Text to read »
####################
0

I am new to atomic in C++ and trying to make a tuple from atomic objects. I am getting a compile time error and I do not understand why. How can I resolve the error?

Created this test program

int main()
{
    std::atomic<double> a1{0};
    std::atomic<double> a2{0};
    std::atomic<double> a3{0};

    // Parallel processing
    ParallelFor(...) {
       // update atomic variables.
    }
    std::make_tuple(a1,a2,a3);
    return 0;
}

Compile time error:

In instantiation of 'constexpr std::tuple<typename std::__decay_and_strip<_Elements>::__type ...> std::make_tuple(_Elements&& ...) [with _Elements = {std::atomic<double>&, std::atomic<double>&, std::atomic<double>&}]':
progatomic.cpp:17:26:   required from here
error: no matching function for call to 'std::tuple<std::atomic<double>, std::atomic<double>, std::atomic<double> >::tuple(std::atomic<double>&, std::atomic<double>&, std::atomic<double>&)'
       return __result_type(std::forward<_Elements>(__args)...);

Thanks

Pirate
  • 29
  • 3
  • 7
    You can't copy atomics, did you perhaps want `std::tie` instead to store references in your tuple? – Alan Birtles Jan 13 '23 at 18:36
  • @AlanBirtles: Or if they just want the current values, adding `.load()` (optionally passing a `std::memory_order`) to each use within `std::make_tuple`, making it `std::make_tuple(a1.load(), a2.load(), a3.load())` (assuming the slow sequential consistency load is okay), but that would allow for races (observing each value at a slightly different point in time, which may or may not be a problem). – ShadowRanger Jan 13 '23 at 18:42
  • @ShadowRanger yep, depends what they want which is why the standard library doesn't let this code compile because it doesn't know what they want either – Alan Birtles Jan 13 '23 at 18:43
  • Though now that I think about it, sequential consistency would probably be useless (because the arguments aren't evaluated in a specified order, so imposing sequential consistency is pointless, you couldn't even say which is guaranteed to be read first), so using acquire semantics would get all the features you can actually rely on, I think. – ShadowRanger Jan 13 '23 at 18:46
  • If they are not copyable, why is this ok. std::tuple t1(a1,a2,a3); – Pirate Jan 13 '23 at 19:01
  • @Pirate: They're not copyable, but they do define `operator T` (the cast operator to let them convert to their underlying non-atomic type via an implicit `load`). So if it's unambiguous that they must become a `double`, you're fine, but since you didn't explicitly template `std::make_tuple`, it *derives* the templated types as `std::atomic`, and therefore tries to copy construct. Any situation in which it *knows* it's copying to a plain `double` will be fine. My answer shows both ways to fix this (explicit loads with implicit templating, or implicit loads with explicit templating). – ShadowRanger Jan 13 '23 at 19:03
  • @Pirate: See [std::atomic passed as a const reference to a non-atomic type](https://stackoverflow.com/q/71943060/364696) for an explanation of the implicit casting rules. – ShadowRanger Jan 13 '23 at 19:21

1 Answers1

1

The code has two rules applied that are causing the problem:

  1. Type inferencing: You're using std::make_tuple with type-inference, so it's trying to make a tuple templated on the type of the arguments (std::tuple<std::atomic<double>, std::atomic<double>, std::atomic<double>>), copying from the arguments
  2. Non-copyable types: std::atomic is non-copyable

There are at least three different ways to fix this:

  1. If you want a tuple of references to the original std::atomics, use std::tie, e.g. std::tie(a1, a2, a3). No actual data is read from the atomics, so you won't get any complaints, but the tuple will now contain references to std::atomic<double>s that may keep changing.
####################
Material provided »
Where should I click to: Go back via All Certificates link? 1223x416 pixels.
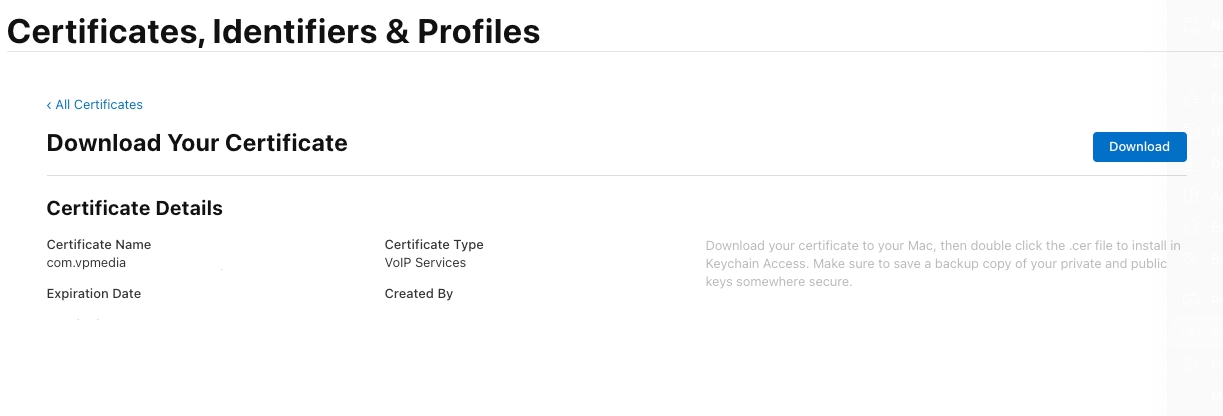tap(98, 105)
####################
Your tasks »
• A. From the forum thread about building a tuple from atomic objects, quote everything between "1. Type inferencing: You're" and "may keep changing.", inclusive.
• B. In the forum thread about building a tuple from atomic objects, which function does the answer recommend for a tuple of references to the original atomics?

The replies »
• A.
1. Type inferencing: You're using std::make_tuple with type-inference, so it's trying to make a tuple templated on the type of the arguments (std::tuple<std::atomic<double>, std::atomic<double>, std::atomic<double>>), copying from the arguments
  2. Non-copyable types: std::atomic is non-copyable

There are at least three different ways to fix this:

  1. If you want a tuple of references to the original std::atomics, use std::tie, e.g. std::tie(a1, a2, a3). No actual data is read from the atomics, so you won't get any complaints, but the tuple will now contain references to std::atomic<double>s that may keep changing.

• B. It recommends std::tie, as in std::tie(a1, a2, a3).